Draghi says Europe must pull together as Trump targets WTO

EU will toughen own laws to counteract loss of WTO’s appellate board, says Phil Hogan

Oscar-winning Lord David Puttnam, left, Seamus Hand, managing partner KPMG, Ian Hyland, publisher Business & Finance Media and Mario Draghi, former president of the European Central Bank at the 45th annual Business & Finance Awards at the Convention Centre, Dublin. Mario Draghi received the Sutherland Leadership Award and Oscar-winning Lord David Puttnam received the TK Whitaker Award. Picture Conor McCabe

Former European Central Bank president Mario Draghi told business leaders in Dublin on Thursday evening that Europe must pull closer together to uphold rules of international commerce, a day after US president Donald Trump crippled a key body for settling trade disputes.

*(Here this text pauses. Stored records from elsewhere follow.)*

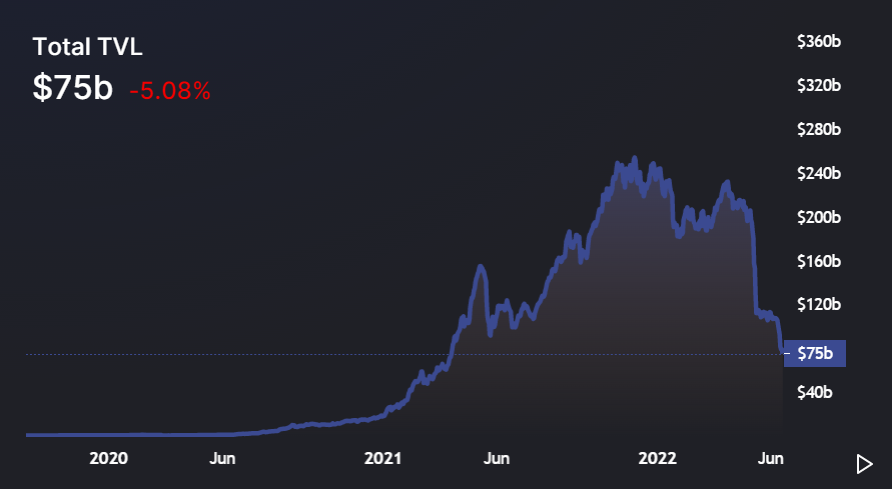
Task: Select the 2020 label on time axis
Action: 109,458
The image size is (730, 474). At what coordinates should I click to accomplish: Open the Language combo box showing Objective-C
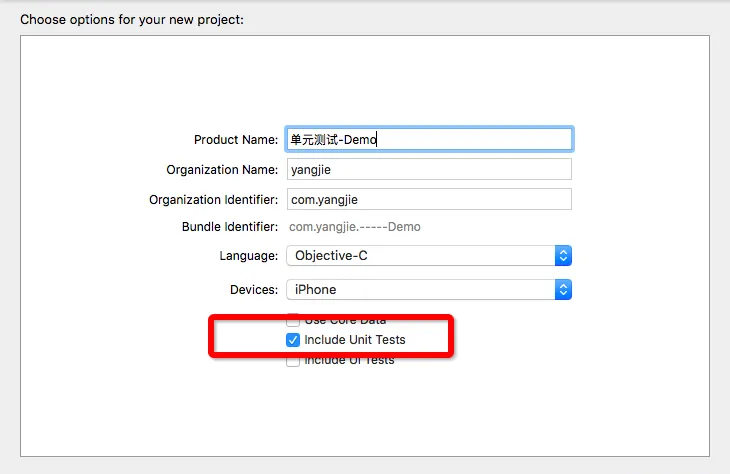point(429,256)
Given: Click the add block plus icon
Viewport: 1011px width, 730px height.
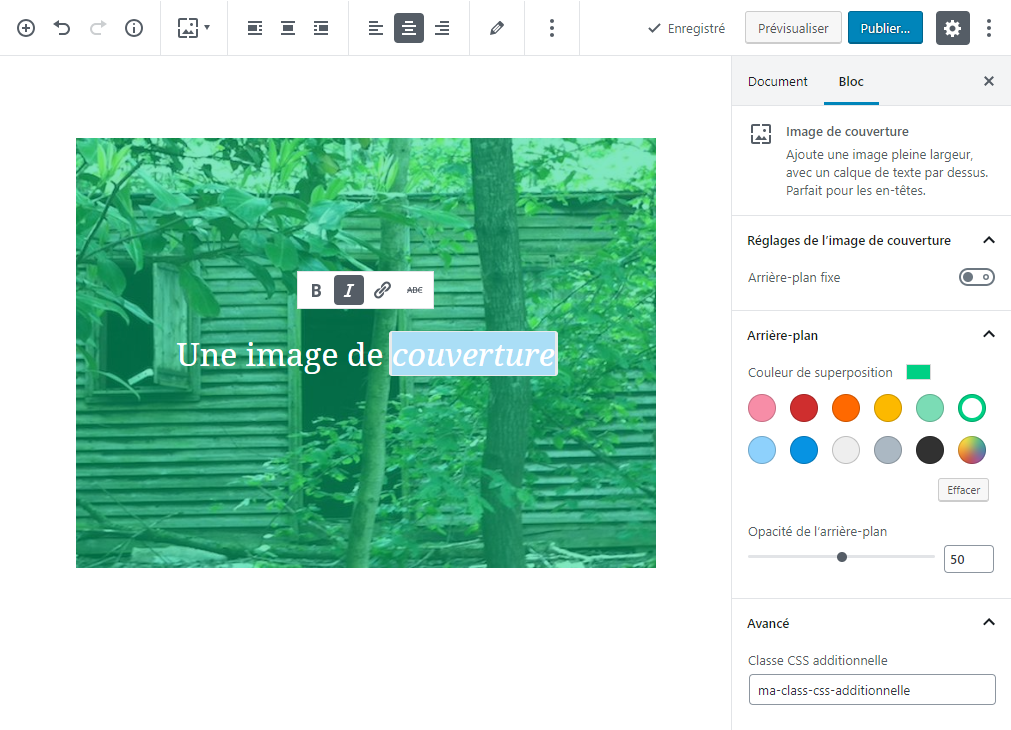Looking at the screenshot, I should (x=26, y=28).
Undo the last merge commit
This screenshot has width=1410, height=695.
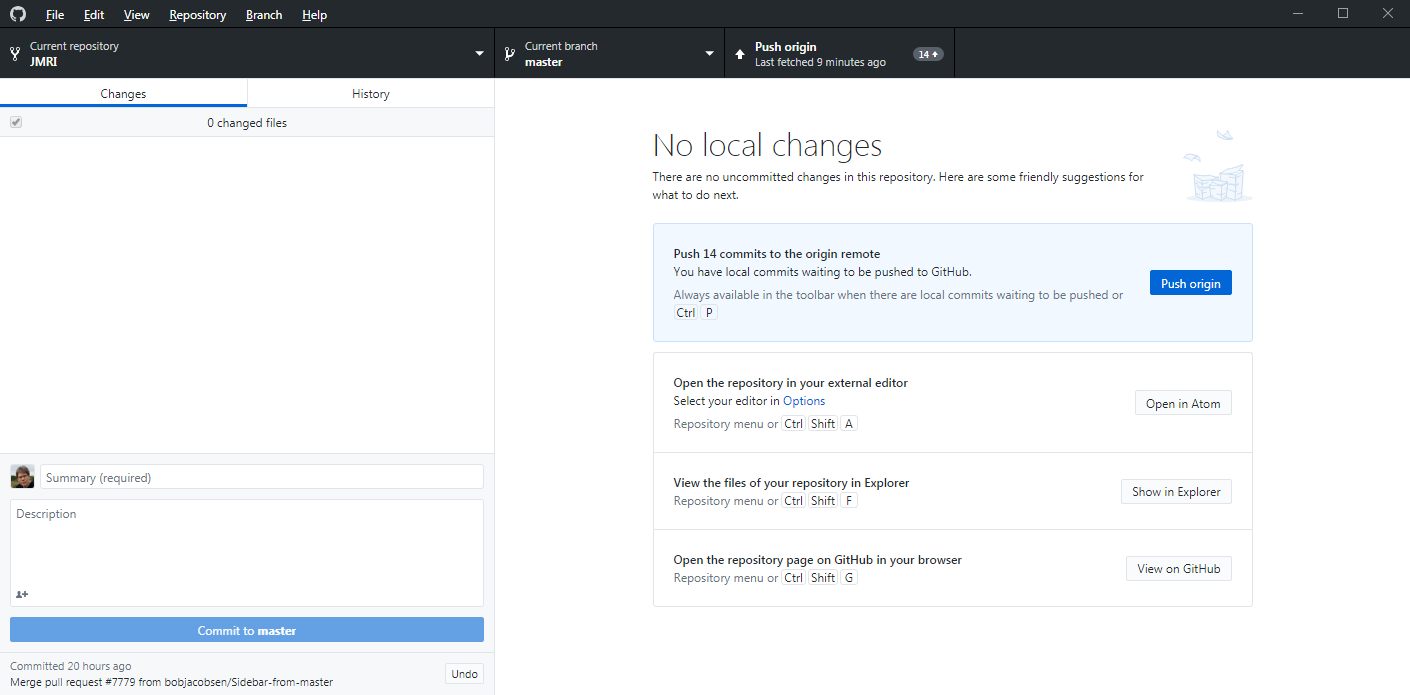coord(464,674)
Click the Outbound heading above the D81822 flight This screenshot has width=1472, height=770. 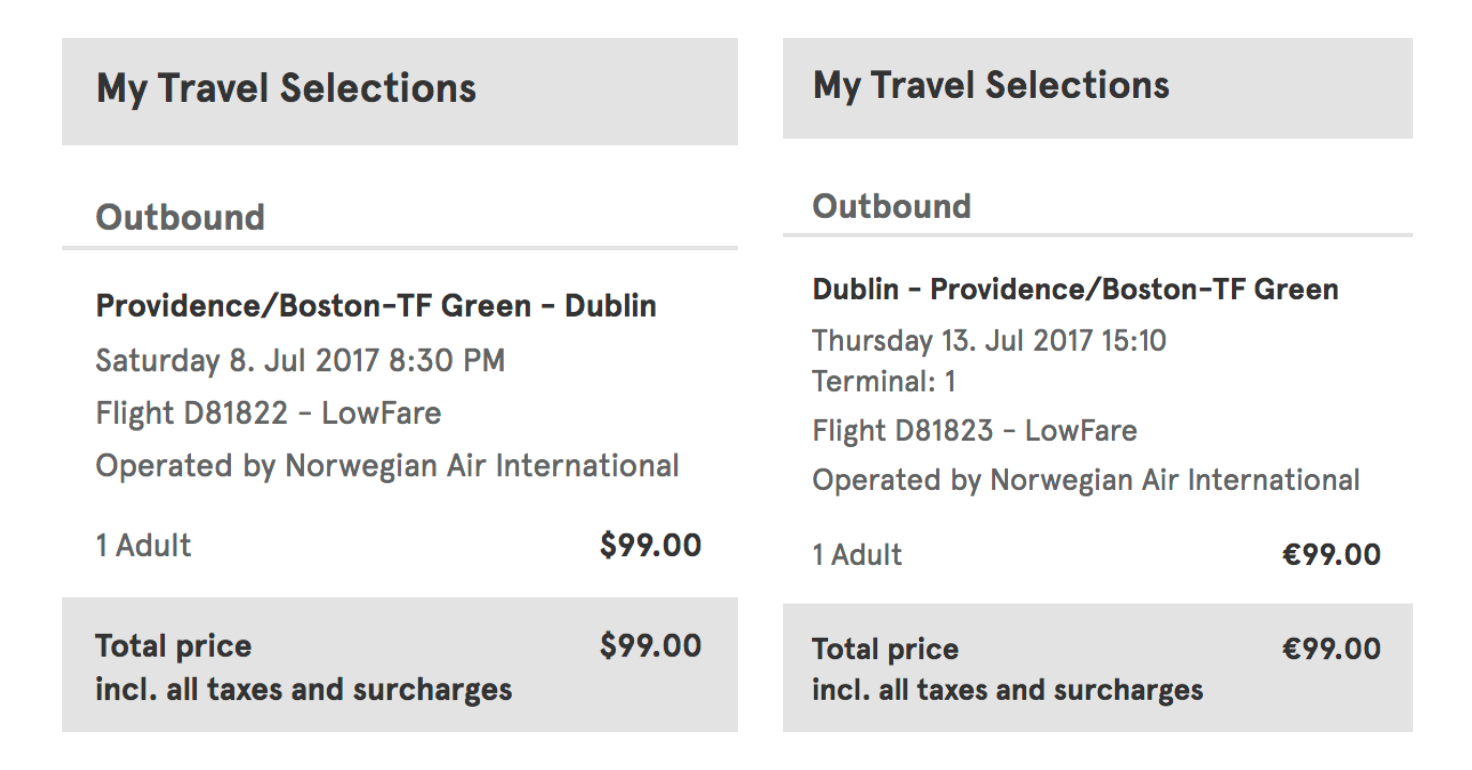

Mr Trump’s administration effectively shut down the World Trade Organisation’s appeals court, which has the final say on disputes covering billions of dollars of international trade, on Wednesday by blocking appointments to replace two judges on the so-called appellate body.

"At its core, the global system still depends on the willingness of the most powerful states to voluntarily accept constraints on their freedom of action," Mr Draghi said as he received a Business & Finance award in the name of the late Peter Sutherland, who was instrumental in setting up the WTO and became its first director general in 1995.

“That willingness is not infinite, a fact we are seeing displayed today in the facing of the WTO appellate court.”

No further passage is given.